For investors in alternative
investment funds that target specific regions, the National House Building
Council provides geographic breakdowns in house builder registrations. They
include:
- Eastern
England – Builders currently planning
4,318 new homes, a 70 per cent increase in new registrations.
- Northern
Ireland – With a 42 per cent increase
in registration.
- South East – Registrations are up 47 per cent.
- Yorkshire and
the Humber – Registrations up by 33 per
cent with 2,223 new homes.
- South West – A 38 per cent increase with 4,486 new
homes.
Notably, London’s 5,622
new homes represent a 29 per cent decline relative to Q1 2014. The North East
also experienced a 10 per cent drop in 2015 vs. 2014 (Q1 figures).
For investors who prefer
working in strategic land (a purchase and development of land that requires
planning authority change permission), it’s important to note that critics of
the UK’s slow build in residences claim that the UK’s planning system bears
much of the blame for failing to meet the critical demand. The Government
reforms, devolving authority to local councils with the National Planning
Policy Framework enacted in 2012, has helped. But the Home Builders Federation
says moving from outline to detailed planning is a bottleneck, frustrating to
builders as much as investors (for example, those alternative investment funds’
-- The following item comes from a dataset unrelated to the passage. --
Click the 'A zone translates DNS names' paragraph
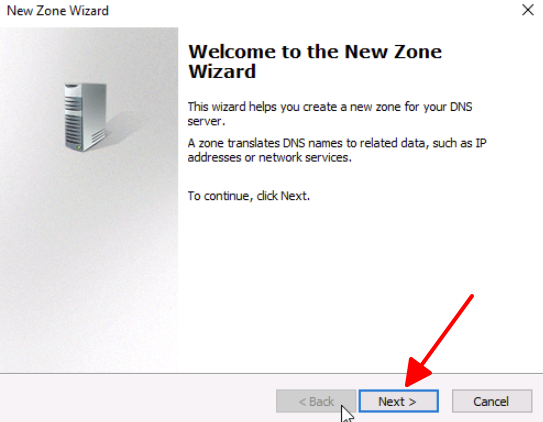Image resolution: width=543 pixels, height=422 pixels. click(337, 150)
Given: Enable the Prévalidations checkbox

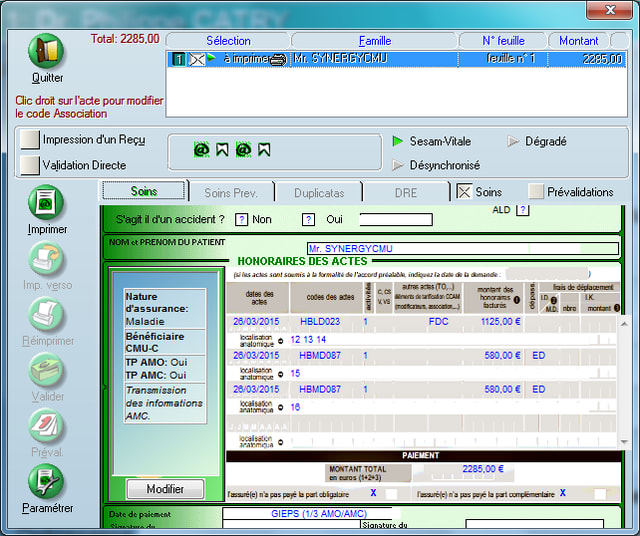Looking at the screenshot, I should [x=536, y=191].
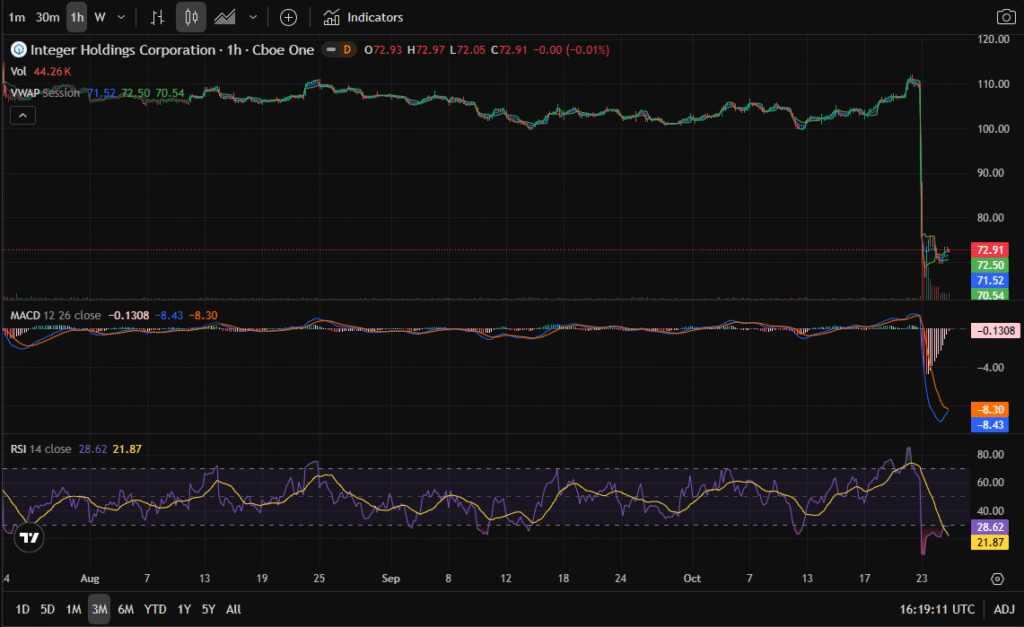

partners) and ultimately to homebuyers themselves.
NIMBYism on the local
level can be just as stymying, often driven by the desire to preserve
greenbelts. Releasing more land would almost certainly mean more homes.
Research from the Institute for Public Policy Research found that between 2000
and 2007, residential land prices rose 170 per cent while built homes rose only
124 per cent. This explains in part why strategic land investing can be a good
gamble, and yet why it can be so difficult – the planning authorities and
communities hold a great deal of power in the equation.
To put all of one’s
wealth into alternative investments would almost never make sense for the
seasoned investor. But the opportunities in land and housing certainly appear
to be good in the current economic cycle. Whether experienced or new to real
estate, the investor is strongly encouraged to discuss land and building
positions with an independent financial advisor.